Nuova tecnica per verificare l’inquinamento causato dal minerale allo stato gassoso. La ricerca individua una nuova metodologia per la salvaguardia ambientale e la protezione della salute con l’uso di un drone. Pubblicazione su Chemosphere, a cura dell’Università di Firenze e dell’Istituto di geoscienze e georisorse del Consiglio nazionale delle ricerche, con il sostegno dell’Unione dei Comuni Amiata-Val d’Orcia e la partecipazione di un’azienda leader in ambito droni
Roma, 9 dicembre 2021 – Il mercurio è riconosciuto dall’Organizzazione mondiale della sanità come un inquinante globale. Per questo il suo utilizzo è stato sottoposto a limitazioni, soprattutto in Europa. A livello mondiale se ne fa ancora largo uso in alcune attività industriali.
Le emissioni di mercurio in forma gassosa possono derivare da tante sorgenti, come l’attività estrattiva, l’uso del carbone come combustibile o anche il passaggio del metallo dalla fase liquida a quella gassosa con l’aumento della temperatura. Il problema principale è dato dal fatto che le quantità di mercurio rilasciate nell’ambiente possono continuare a circolare fino a due anni; una prima regolamentazione delle emissioni a livello mondiale è stata fissata nella Convenzione di Minamata, entrata in vigore nel 2017.

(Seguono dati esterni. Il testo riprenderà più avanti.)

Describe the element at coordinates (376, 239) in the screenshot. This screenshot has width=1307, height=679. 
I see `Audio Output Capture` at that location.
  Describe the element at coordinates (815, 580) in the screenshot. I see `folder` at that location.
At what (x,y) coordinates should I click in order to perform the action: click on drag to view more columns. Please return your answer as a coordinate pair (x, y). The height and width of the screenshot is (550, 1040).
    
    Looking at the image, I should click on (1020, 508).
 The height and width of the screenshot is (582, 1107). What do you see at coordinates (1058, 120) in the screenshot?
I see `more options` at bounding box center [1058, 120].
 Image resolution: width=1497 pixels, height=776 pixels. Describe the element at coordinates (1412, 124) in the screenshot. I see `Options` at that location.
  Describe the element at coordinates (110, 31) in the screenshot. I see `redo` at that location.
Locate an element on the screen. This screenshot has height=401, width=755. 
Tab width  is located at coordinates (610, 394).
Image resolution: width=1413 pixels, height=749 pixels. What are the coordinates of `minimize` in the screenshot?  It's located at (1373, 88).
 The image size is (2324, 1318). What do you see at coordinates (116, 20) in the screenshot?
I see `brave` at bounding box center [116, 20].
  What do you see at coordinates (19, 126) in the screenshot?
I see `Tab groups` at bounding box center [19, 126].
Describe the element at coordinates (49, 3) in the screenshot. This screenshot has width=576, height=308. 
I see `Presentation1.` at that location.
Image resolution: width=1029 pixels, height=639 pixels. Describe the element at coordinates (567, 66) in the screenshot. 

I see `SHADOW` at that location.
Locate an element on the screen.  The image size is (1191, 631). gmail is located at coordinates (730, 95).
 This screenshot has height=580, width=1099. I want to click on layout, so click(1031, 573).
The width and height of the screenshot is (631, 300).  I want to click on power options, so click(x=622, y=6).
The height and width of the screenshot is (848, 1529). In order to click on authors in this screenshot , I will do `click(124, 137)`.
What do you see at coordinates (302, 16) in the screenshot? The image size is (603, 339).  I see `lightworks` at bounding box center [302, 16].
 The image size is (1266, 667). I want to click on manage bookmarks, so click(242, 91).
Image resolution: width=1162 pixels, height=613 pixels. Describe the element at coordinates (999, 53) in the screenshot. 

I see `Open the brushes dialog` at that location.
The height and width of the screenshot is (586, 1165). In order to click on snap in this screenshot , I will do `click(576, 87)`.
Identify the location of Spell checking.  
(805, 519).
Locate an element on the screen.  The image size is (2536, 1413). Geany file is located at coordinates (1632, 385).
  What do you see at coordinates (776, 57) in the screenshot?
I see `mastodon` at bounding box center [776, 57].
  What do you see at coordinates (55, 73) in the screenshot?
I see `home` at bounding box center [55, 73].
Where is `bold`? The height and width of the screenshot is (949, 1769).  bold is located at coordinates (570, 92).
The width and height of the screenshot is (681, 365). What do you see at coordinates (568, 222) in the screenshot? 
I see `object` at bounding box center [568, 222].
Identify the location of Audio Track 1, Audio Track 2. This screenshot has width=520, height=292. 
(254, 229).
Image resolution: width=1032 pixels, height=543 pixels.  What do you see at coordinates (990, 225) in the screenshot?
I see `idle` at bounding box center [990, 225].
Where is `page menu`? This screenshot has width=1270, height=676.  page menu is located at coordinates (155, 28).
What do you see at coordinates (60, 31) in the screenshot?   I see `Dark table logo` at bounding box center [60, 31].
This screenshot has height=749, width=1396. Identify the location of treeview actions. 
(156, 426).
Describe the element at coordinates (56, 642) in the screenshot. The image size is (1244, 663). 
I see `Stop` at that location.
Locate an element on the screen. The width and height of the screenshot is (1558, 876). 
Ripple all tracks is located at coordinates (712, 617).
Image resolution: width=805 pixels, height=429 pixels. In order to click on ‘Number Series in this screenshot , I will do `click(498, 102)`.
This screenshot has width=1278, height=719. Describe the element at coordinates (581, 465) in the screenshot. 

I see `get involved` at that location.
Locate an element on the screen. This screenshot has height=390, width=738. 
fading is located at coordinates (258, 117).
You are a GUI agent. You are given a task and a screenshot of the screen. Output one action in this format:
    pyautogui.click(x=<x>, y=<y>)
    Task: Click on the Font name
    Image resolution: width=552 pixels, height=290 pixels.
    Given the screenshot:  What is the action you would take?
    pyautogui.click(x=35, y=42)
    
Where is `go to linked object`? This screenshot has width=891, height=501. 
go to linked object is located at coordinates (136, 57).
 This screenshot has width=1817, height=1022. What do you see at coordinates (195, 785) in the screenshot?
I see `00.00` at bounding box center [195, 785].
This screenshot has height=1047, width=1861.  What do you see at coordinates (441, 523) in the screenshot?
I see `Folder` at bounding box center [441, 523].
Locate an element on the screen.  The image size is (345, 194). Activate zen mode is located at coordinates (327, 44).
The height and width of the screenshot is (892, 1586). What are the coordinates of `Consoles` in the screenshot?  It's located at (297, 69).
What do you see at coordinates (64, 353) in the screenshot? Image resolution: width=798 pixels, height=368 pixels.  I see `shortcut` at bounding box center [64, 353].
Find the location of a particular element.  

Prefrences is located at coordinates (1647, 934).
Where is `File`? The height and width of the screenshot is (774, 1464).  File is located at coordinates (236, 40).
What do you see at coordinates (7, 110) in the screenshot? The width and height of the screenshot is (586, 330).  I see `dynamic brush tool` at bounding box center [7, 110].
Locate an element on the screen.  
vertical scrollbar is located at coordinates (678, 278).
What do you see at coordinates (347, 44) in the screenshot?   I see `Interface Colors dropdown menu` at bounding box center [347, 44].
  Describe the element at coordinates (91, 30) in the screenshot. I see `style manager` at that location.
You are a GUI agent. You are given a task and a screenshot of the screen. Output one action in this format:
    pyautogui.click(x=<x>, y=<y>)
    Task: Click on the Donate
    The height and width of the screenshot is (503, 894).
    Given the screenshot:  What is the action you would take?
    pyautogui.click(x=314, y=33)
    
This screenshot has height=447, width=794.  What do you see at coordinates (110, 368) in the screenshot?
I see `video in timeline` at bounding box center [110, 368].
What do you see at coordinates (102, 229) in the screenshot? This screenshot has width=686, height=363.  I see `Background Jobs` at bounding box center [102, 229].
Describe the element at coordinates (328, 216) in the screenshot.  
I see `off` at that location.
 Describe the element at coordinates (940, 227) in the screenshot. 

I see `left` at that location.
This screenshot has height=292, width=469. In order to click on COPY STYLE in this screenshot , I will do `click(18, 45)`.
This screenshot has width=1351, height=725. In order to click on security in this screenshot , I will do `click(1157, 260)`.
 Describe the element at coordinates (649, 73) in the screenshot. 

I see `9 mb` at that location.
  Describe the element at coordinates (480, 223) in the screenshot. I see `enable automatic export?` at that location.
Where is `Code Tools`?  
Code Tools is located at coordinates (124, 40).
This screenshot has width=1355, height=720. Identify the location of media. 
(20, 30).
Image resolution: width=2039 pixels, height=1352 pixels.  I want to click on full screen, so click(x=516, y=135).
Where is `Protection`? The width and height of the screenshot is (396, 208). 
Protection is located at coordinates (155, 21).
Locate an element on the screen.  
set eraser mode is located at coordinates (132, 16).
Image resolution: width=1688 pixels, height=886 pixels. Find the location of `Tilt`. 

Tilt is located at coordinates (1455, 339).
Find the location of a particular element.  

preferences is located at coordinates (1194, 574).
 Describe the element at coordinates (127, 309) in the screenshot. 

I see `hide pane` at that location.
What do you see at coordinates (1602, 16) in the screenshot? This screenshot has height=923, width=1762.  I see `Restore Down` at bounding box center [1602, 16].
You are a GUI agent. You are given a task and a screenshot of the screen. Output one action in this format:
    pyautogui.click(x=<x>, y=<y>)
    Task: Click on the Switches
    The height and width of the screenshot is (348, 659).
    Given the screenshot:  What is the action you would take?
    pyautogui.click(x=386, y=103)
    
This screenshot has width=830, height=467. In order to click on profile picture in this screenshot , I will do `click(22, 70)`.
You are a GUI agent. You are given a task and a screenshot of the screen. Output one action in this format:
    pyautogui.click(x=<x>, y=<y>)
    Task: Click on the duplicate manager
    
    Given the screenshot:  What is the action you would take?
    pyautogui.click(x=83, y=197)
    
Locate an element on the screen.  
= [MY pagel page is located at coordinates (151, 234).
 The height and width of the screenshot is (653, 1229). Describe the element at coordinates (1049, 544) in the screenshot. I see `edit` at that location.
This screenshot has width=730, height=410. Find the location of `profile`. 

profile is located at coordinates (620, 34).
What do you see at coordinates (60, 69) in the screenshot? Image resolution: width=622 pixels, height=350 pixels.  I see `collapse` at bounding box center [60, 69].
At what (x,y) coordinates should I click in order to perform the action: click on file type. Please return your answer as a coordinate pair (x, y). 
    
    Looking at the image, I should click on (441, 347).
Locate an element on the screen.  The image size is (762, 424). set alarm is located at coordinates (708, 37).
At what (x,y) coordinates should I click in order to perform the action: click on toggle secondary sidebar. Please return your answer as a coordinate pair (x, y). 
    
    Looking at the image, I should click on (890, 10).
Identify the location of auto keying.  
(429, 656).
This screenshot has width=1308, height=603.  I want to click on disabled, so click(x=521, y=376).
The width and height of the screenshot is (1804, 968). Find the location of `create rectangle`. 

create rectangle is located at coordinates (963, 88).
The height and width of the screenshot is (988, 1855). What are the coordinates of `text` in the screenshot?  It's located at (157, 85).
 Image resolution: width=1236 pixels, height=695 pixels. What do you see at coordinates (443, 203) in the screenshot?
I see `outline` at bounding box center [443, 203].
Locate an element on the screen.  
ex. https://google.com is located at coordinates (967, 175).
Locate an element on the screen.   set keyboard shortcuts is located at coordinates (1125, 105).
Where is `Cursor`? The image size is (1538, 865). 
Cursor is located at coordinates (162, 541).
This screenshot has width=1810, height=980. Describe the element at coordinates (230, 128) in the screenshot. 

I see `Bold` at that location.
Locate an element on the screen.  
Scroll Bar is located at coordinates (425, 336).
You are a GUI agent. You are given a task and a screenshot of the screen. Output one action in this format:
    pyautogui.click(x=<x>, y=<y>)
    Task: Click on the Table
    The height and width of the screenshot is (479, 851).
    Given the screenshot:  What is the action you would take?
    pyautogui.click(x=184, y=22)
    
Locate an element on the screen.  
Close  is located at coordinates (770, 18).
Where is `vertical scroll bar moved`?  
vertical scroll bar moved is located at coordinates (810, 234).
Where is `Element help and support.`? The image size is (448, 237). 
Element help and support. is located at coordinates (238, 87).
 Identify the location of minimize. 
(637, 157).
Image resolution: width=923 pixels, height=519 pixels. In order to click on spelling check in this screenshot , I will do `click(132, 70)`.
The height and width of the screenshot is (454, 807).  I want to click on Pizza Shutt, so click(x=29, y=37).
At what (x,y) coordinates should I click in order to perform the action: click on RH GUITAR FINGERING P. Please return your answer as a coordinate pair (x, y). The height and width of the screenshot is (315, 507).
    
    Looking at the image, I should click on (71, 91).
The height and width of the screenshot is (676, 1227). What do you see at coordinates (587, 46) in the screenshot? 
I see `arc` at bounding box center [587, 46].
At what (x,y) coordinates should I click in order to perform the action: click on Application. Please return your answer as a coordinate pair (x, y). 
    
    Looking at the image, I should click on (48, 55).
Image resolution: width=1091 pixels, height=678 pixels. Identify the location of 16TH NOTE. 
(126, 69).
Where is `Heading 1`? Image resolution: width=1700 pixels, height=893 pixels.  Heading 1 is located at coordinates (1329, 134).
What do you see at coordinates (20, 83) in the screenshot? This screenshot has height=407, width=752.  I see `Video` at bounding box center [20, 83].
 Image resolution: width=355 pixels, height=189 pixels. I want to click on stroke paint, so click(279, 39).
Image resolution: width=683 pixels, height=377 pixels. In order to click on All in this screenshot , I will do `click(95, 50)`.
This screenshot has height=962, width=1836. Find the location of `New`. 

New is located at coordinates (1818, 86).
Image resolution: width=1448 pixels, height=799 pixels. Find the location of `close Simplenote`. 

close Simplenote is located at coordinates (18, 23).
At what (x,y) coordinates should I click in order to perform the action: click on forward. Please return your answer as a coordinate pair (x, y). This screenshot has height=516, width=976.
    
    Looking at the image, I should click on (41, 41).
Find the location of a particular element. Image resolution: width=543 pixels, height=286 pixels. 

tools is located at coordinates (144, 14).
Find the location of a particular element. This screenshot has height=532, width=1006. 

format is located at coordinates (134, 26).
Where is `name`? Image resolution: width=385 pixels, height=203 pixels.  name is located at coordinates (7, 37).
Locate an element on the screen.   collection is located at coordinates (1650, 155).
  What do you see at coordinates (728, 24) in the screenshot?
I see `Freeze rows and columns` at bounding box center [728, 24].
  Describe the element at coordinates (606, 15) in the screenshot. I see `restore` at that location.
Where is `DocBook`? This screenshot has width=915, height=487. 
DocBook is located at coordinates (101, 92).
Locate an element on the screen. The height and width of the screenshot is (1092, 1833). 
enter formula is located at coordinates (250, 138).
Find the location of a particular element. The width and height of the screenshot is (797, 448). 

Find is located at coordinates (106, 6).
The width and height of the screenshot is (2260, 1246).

Un aiuto per monitorare l’inquinamento ambientale da mercurio viene ora dalla ricerca. Il Dipartimento di scienze della terra dell’Università di Firenze e l’Istituto di geoscienze e georisorse del Consiglio nazionale delle ricerche (Cnr-Igg) hanno presentato, sulla rivista Chemosphere, i risultati dell’utilizzo combinato di un rilevatore del mercurio gassoso elementare nell’atmosfera e di un drone. Il lavoro è stato commissionato dall’Unione dei Comuni Amiata-Val d’Orcia e vi ha partecipato l’azienda Drone Arezzo S.r.l..
Come siti di prova sono stati selezionati l’ex area mineraria di Abbadia San Salvatore (sul Monte Amiata), dove fino all’inizio degli anni ‘80 si estraeva il mercurio a partire dal cinabro, e le aree urbane circostanti.
“Abbiamo utilizzato un detector associato ad un veicolo aereo senza pilota, capace di trasportare un peso fino a 20 kg. Abbiamo ottenuto, così, misurazioni sia orizzontali che verticali, che ci hanno permesso di rappresentare la distribuzione tridimensionale del mercurio gassoso in atmosfera fino a 60 m dal suolo”, spiegano Orlando Vaselli, docente di geochimica e vulcanologia dell’Università di Firenze, e Jacopo Cabassi, ricercatore del Cnr-Igg.
Il sistema è stato ottimizzato attraverso la sincronizzazione dei dati del detector e del drone. È stato utilizzato un tubo di campionamento verticale, alto 1,20 m, collegato al rilevatore per evitare l’effetto delle forti correnti d’aria e delle turbolenze generate dal movimento del drone, che viene alimentato da batterie per evitare il rilascio di gas di scarico. La metodologia sfrutta la capacità del drone di atterrare in piccoli spazi e fermarsi ad altitudini selezionate: le rappresentazioni grafiche risultanti hanno fornito quasi in tempo reale un’immagine 3D realistica della distribuzione del mercurio gassoso.
“Questo approccio innovativo è in grado di superare i limiti dei metodi di misura classici, come le stazioni di misura fisse (che non possono tenere conto della variabilità spaziale del mercurio gassoso) o i campionatori passivi, che non forniscono indicazioni su variazioni repentine di concentrazione in brevi periodi”, concludono Vaselli e Cabassi.